» **Activity**: Every entry in the following data should be output exactly.

» **Source material**:

■ ■ ■ ■

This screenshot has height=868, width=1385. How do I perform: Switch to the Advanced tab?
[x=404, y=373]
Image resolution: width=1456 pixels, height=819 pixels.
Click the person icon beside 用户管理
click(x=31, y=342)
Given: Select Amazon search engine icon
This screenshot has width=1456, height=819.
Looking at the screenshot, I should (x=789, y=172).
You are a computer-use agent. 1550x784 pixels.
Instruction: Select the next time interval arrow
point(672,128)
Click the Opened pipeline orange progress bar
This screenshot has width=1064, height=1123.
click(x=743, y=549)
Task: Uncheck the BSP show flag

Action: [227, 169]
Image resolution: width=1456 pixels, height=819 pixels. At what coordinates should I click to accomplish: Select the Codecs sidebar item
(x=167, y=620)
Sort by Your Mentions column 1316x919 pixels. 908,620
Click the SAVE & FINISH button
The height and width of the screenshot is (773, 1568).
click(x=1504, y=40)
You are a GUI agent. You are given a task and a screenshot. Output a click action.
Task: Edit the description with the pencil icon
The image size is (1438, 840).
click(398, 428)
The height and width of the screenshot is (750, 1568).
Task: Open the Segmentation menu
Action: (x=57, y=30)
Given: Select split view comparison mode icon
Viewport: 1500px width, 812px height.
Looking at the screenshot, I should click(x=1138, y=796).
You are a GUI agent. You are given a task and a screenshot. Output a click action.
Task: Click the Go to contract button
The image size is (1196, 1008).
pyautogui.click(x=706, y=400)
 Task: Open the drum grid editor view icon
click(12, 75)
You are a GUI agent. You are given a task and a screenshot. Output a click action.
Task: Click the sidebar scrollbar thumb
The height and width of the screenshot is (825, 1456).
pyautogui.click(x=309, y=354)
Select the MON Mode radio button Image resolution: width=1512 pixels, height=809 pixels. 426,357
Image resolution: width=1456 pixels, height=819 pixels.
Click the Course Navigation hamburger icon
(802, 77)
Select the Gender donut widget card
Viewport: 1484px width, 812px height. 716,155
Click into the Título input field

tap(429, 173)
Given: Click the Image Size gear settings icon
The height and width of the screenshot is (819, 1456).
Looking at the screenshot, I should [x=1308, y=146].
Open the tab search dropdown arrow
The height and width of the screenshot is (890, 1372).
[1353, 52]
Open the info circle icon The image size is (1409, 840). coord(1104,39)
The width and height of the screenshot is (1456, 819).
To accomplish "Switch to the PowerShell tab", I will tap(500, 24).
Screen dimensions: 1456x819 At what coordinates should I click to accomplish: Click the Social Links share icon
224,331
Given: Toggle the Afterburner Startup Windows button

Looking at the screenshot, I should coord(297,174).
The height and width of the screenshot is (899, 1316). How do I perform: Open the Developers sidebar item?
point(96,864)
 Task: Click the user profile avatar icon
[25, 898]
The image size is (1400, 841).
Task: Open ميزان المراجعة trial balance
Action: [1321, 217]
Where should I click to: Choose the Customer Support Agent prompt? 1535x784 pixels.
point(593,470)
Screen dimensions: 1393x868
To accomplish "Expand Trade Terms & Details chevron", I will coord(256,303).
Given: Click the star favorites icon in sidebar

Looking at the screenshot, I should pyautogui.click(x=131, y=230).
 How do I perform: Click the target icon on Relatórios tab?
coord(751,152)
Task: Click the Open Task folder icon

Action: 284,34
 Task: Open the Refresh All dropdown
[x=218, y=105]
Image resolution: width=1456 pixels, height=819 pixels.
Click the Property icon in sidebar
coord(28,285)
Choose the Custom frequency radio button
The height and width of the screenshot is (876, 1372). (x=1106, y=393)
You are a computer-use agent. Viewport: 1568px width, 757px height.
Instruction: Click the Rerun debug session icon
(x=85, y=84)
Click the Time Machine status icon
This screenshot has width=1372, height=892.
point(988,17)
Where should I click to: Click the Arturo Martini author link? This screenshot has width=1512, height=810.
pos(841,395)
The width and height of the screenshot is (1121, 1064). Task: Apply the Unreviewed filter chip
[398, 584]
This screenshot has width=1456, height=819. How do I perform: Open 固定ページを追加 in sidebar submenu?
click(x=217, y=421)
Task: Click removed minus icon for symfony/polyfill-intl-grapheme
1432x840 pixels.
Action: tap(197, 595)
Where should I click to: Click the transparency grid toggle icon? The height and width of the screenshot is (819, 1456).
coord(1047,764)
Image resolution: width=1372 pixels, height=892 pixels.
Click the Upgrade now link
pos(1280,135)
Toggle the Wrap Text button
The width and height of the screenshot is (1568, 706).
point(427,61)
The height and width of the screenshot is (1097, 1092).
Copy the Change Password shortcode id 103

■ ■ ■ ■

» **Task solution**:
This screenshot has height=868, width=1385. How do I perform: Switch to the Advanced tab?
[x=404, y=373]
Image resolution: width=1456 pixels, height=819 pixels.
Click the person icon beside 用户管理
click(x=31, y=342)
Given: Select Amazon search engine icon
This screenshot has width=1456, height=819.
Looking at the screenshot, I should (x=789, y=172).
You are a computer-use agent. 1550x784 pixels.
Instruction: Select the next time interval arrow
point(672,128)
Click the Opened pipeline orange progress bar
This screenshot has width=1064, height=1123.
click(x=743, y=549)
Task: Uncheck the BSP show flag

Action: [227, 169]
Image resolution: width=1456 pixels, height=819 pixels. At what coordinates should I click to accomplish: Select the Codecs sidebar item
(x=167, y=620)
Sort by Your Mentions column 1316x919 pixels. 908,620
Click the SAVE & FINISH button
The height and width of the screenshot is (773, 1568).
click(x=1504, y=40)
You are a GUI agent. You are given a task and a screenshot. Output a click action.
Task: Edit the description with the pencil icon
The image size is (1438, 840).
click(398, 428)
The height and width of the screenshot is (750, 1568).
Task: Open the Segmentation menu
Action: (x=57, y=30)
Given: Select split view comparison mode icon
Viewport: 1500px width, 812px height.
Looking at the screenshot, I should click(x=1138, y=796).
You are a GUI agent. You are given a task and a screenshot. Output a click action.
Task: Click the Go to contract button
The image size is (1196, 1008).
pyautogui.click(x=706, y=400)
 Task: Open the drum grid editor view icon
click(12, 75)
You are a GUI agent. You are given a task and a screenshot. Output a click action.
Task: Click the sidebar scrollbar thumb
The height and width of the screenshot is (825, 1456).
pyautogui.click(x=309, y=354)
Select the MON Mode radio button Image resolution: width=1512 pixels, height=809 pixels. 426,357
Image resolution: width=1456 pixels, height=819 pixels.
Click the Course Navigation hamburger icon
(802, 77)
Select the Gender donut widget card
Viewport: 1484px width, 812px height. 716,155
Click into the Título input field

tap(429, 173)
Given: Click the Image Size gear settings icon
The height and width of the screenshot is (819, 1456).
Looking at the screenshot, I should [x=1308, y=146].
Open the tab search dropdown arrow
The height and width of the screenshot is (890, 1372).
[1353, 52]
Open the info circle icon The image size is (1409, 840). coord(1104,39)
The width and height of the screenshot is (1456, 819).
To accomplish "Switch to the PowerShell tab", I will tap(500, 24).
Screen dimensions: 1456x819 At what coordinates should I click to accomplish: Click the Social Links share icon
224,331
Given: Toggle the Afterburner Startup Windows button

Looking at the screenshot, I should coord(297,174).
The height and width of the screenshot is (899, 1316). How do I perform: Open the Developers sidebar item?
point(96,864)
 Task: Click the user profile avatar icon
[25, 898]
The image size is (1400, 841).
Task: Open ميزان المراجعة trial balance
Action: [1321, 217]
Where should I click to: Choose the Customer Support Agent prompt? 1535x784 pixels.
point(593,470)
Screen dimensions: 1393x868
To accomplish "Expand Trade Terms & Details chevron", I will coord(256,303).
Given: Click the star favorites icon in sidebar

Looking at the screenshot, I should pyautogui.click(x=131, y=230).
 How do I perform: Click the target icon on Relatórios tab?
coord(751,152)
Task: Click the Open Task folder icon

Action: 284,34
 Task: Open the Refresh All dropdown
[x=218, y=105]
Image resolution: width=1456 pixels, height=819 pixels.
Click the Property icon in sidebar
coord(28,285)
Choose the Custom frequency radio button
The height and width of the screenshot is (876, 1372). (x=1106, y=393)
You are a computer-use agent. Viewport: 1568px width, 757px height.
Instruction: Click the Rerun debug session icon
(x=85, y=84)
Click the Time Machine status icon
This screenshot has width=1372, height=892.
point(988,17)
Where should I click to: Click the Arturo Martini author link? This screenshot has width=1512, height=810.
pos(841,395)
The width and height of the screenshot is (1121, 1064). Task: Apply the Unreviewed filter chip
[398, 584]
This screenshot has width=1456, height=819. How do I perform: Open 固定ページを追加 in sidebar submenu?
click(x=217, y=421)
Task: Click removed minus icon for symfony/polyfill-intl-grapheme
1432x840 pixels.
Action: tap(197, 595)
Where should I click to: Click the transparency grid toggle icon? The height and width of the screenshot is (819, 1456).
coord(1047,764)
Image resolution: width=1372 pixels, height=892 pixels.
Click the Upgrade now link
pos(1280,135)
Toggle the Wrap Text button
The width and height of the screenshot is (1568, 706).
point(427,61)
The height and width of the screenshot is (1097, 1092).
Copy the Change Password shortcode id 103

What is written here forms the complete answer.